Et ce livre tient ses promesses. Effectivement, ce n’est pas du tout ce que j’ai l’habitude de lire mais… pour pleins de raisons, je n’ai pas accroché tant que ça au récit, à l’histoire d’amour entre Antoine, ermite et bouquiniste, et Lorraine, conteuse professionnelle toujours par monts et par vaux, là où le vent veut bien la porter. C’est beaucoup trop minimaliste pour moi ; j’aurais aimé qu’il se passe plus de choses dans cette vie simple et malgré tout attendrissante que mène Antoine. Cependant, la langue est absolument sublime, un peu désuète il est vrai mais ça convient parfaitement au cadre. Je me suis d’ailleurs fait la réflexion en lisant que j’aurais presque préféré avoir un roman construit autour de descriptions de paysage plutôt que cette histoire d’amour bancale dont je cherche encore l’intérêt. Habituellement, les pages descriptives sur des paysages m’ennuient même si elles ont un rôle ; ici c’est l’inverse, j’ai trouvé la langue tellement belle, tellement poétique que j’avais une succession de tableaux impressionnistes ou romantiques sous les yeux, c’est selon.

 » […] Je retourne dans la forêt, en reconnaissant des endroits où nous étions passés. Elle franchit avec moi des clairières, des troncs abattus, des courbes tapissées de fougères. Je peux entendre son souffle, ou bien des écorces craquer sous ses pieds. Ma peau, par mille poils invisibles et dressés, réclame d’être apaisée par la sienne.

Le soleil large, abondant, éclaire à travers les pins son visage posé sur une branche, ou flottant au milieu du sentier. J’ai l’impression que sa bouche ou sa main sont toujours à la portée des miennes. Je constate a posteriori que je n’ai plus peur de la forêt. »
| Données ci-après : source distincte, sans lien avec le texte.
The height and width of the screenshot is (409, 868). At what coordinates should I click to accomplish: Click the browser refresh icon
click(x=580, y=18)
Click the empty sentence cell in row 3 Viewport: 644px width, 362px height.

La Belle n’a pas sommeil, Eric Holder, p.126. Editions du Seuil ; 2018

En fait, je crois qu’il faut lire ce livre pour ce qu’il est : une ode à la littérature qu’elle soit écrite ou orale, ainsi qu’une ode aux lecteurs, peu importe l’histoire racontée. Néanmoins, je regrette ne n’être pas plus enthousiaste en dehors de la beauté du texte… et pour le coup c’était mon premier Eric Holder… mais également mon dernier.